**WORK REQUEST:** Note each line of the entries that includes "computer". Then copy those lines.

**THE DATA:**
☆ ☆ ☆ ☆ ☆ ☆ ☆

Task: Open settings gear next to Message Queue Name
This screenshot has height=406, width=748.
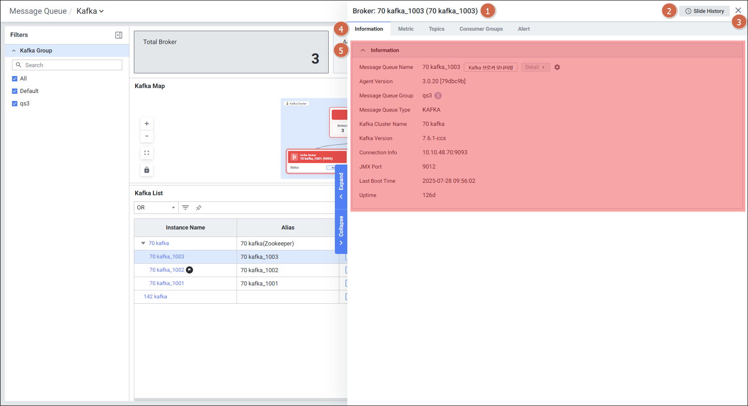Action: pyautogui.click(x=557, y=67)
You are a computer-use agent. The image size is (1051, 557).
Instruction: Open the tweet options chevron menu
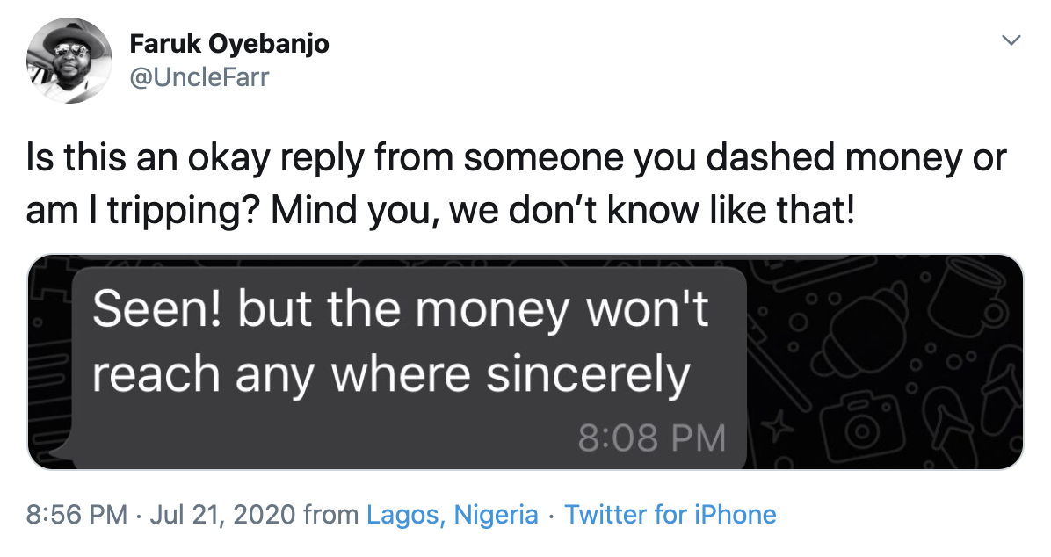pos(1011,40)
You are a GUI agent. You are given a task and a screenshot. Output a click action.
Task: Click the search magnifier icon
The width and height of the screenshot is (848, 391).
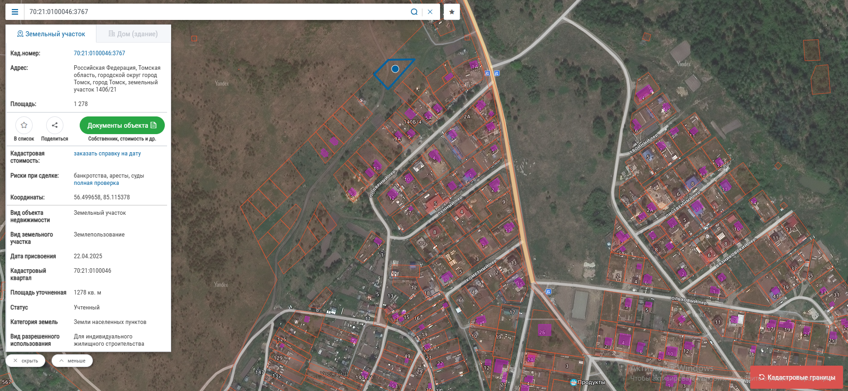click(x=414, y=12)
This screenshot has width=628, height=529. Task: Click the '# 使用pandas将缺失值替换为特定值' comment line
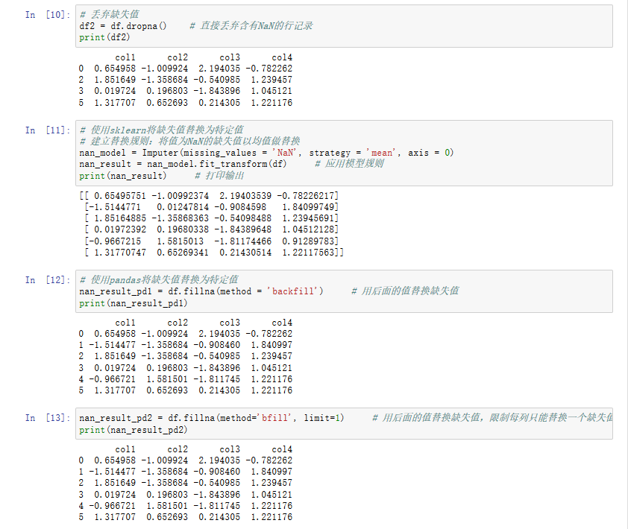[158, 280]
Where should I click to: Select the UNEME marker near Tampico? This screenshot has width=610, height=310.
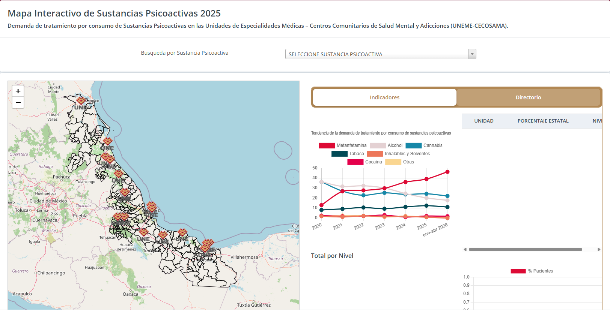[81, 101]
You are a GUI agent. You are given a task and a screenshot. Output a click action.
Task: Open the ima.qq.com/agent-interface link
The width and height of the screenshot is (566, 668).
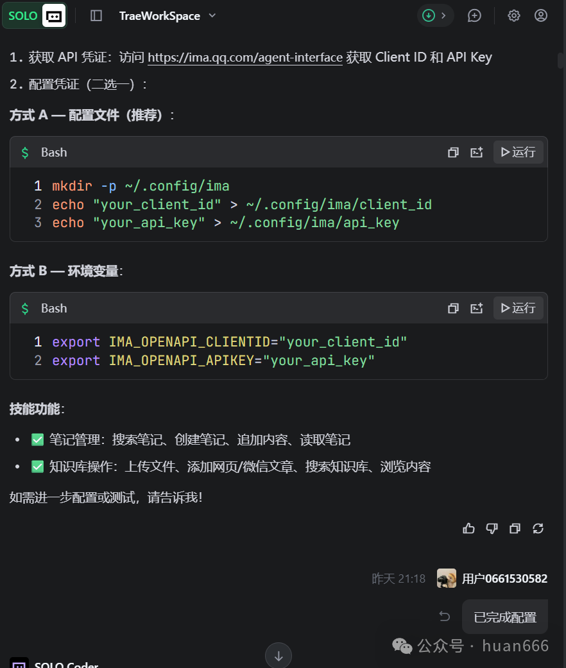click(x=245, y=57)
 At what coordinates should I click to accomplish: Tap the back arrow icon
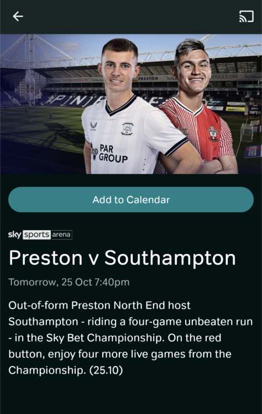tap(18, 17)
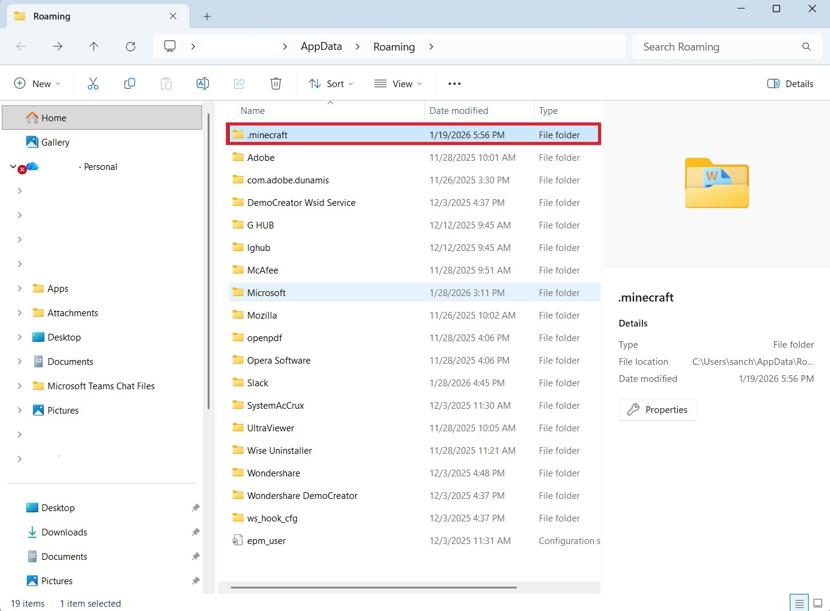Click the Properties button for .minecraft
The image size is (830, 611).
click(657, 409)
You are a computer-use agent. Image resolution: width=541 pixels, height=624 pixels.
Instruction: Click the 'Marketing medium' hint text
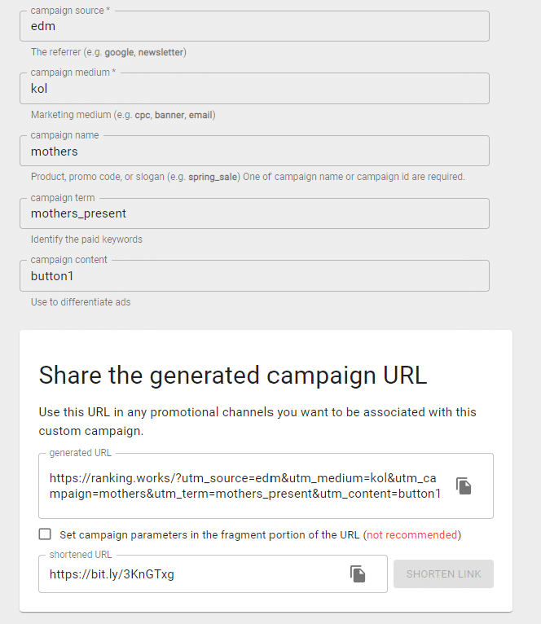[123, 115]
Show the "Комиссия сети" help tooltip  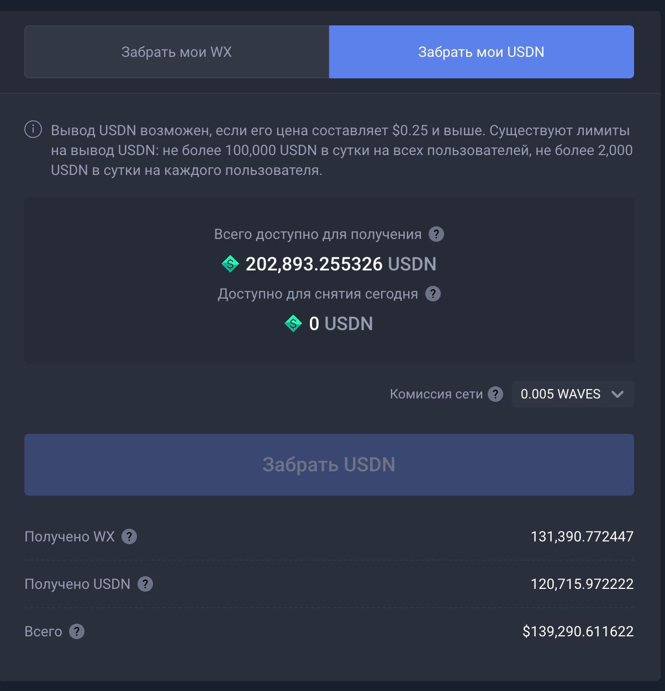[x=495, y=394]
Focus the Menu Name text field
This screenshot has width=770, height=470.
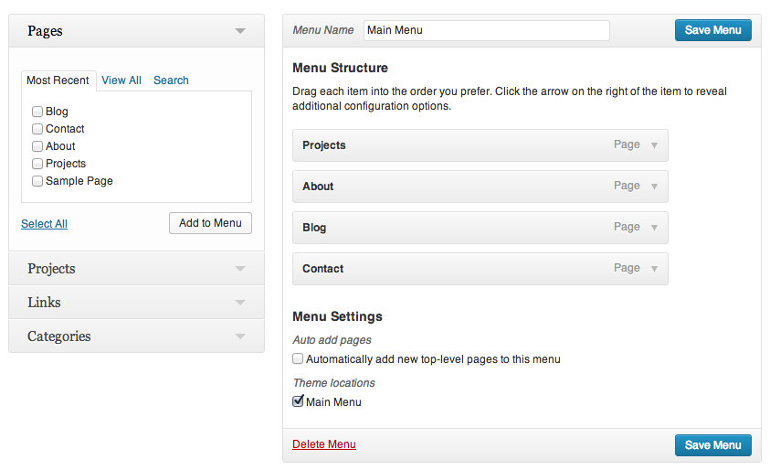pyautogui.click(x=486, y=30)
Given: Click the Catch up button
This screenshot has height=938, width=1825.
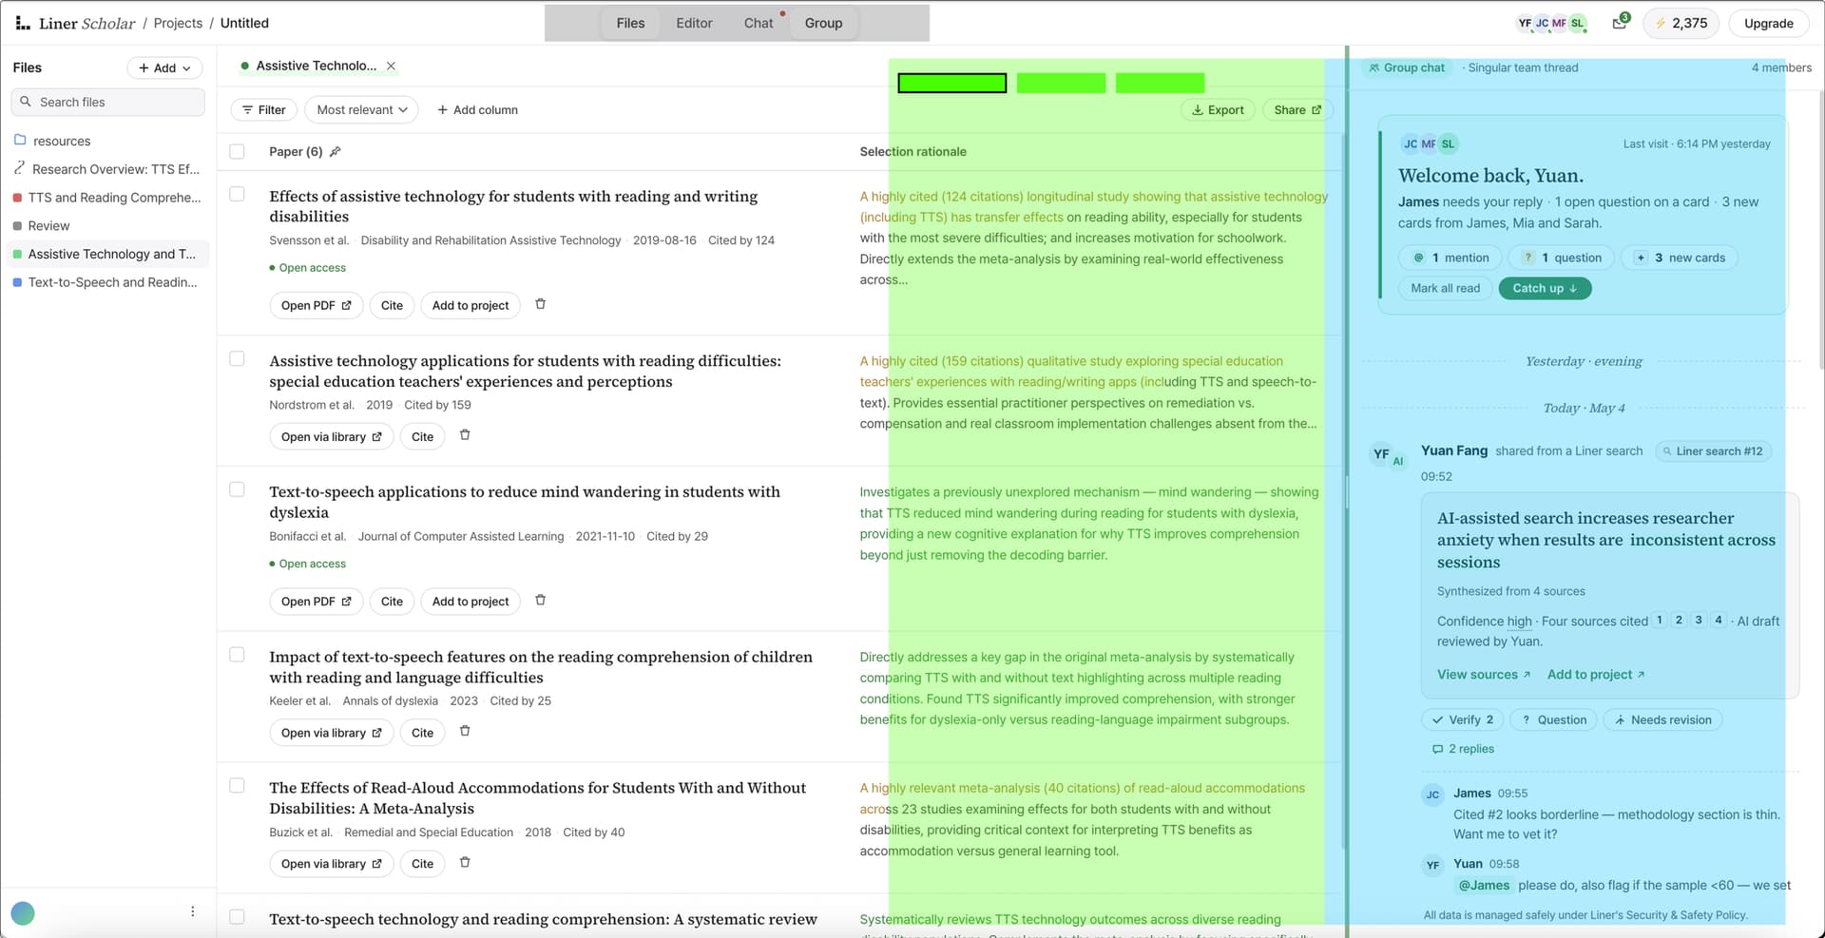Looking at the screenshot, I should [x=1545, y=288].
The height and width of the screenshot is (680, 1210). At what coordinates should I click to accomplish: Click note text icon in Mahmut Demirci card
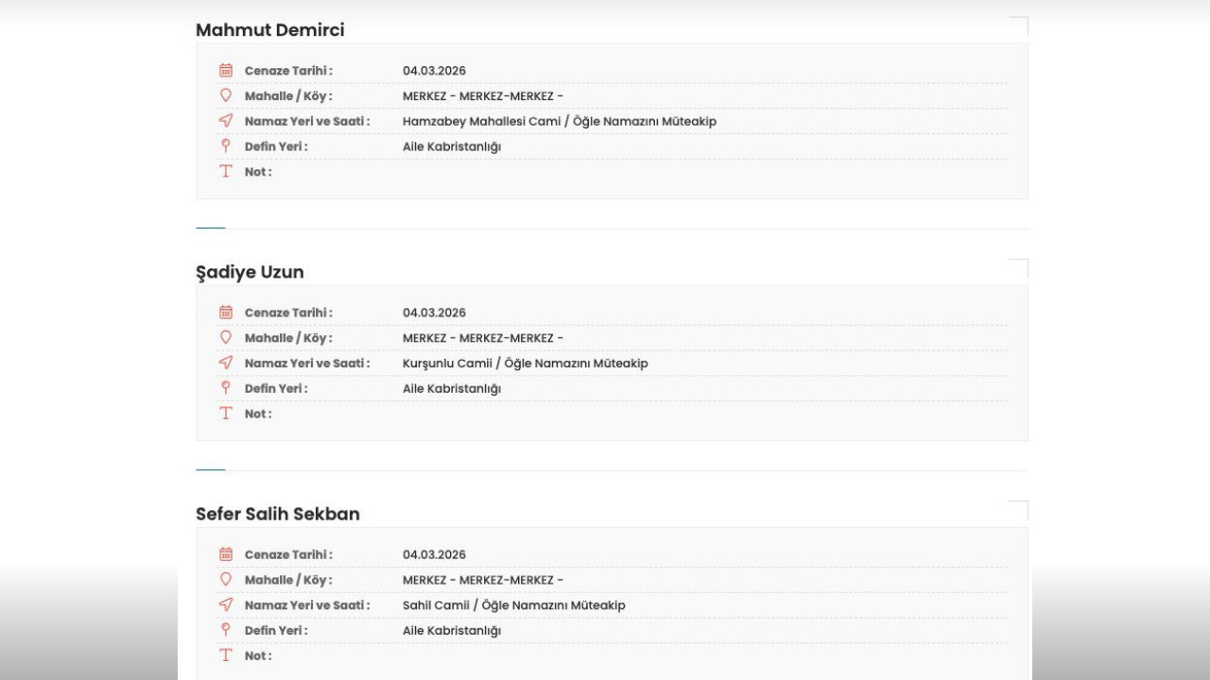point(226,172)
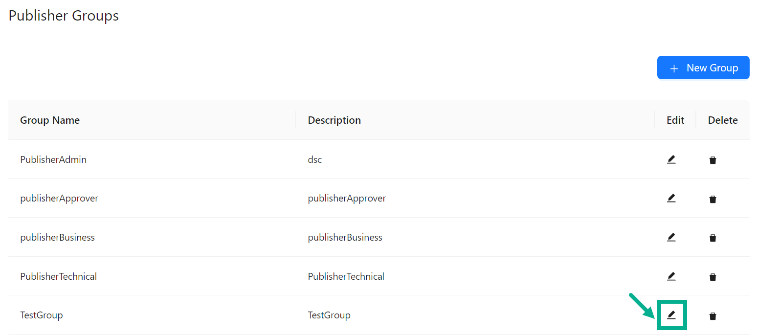Select the PublisherAdmin group name

click(53, 159)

☆ ☆ ☆ ☆ ☆ ☆ ☆

**RESPONSE TO THE EXERCISE:**
You are a computer-use agent. The image size is (1051, 557).
You are a computer-use agent. Image resolution: width=541 pixels, height=624 pixels.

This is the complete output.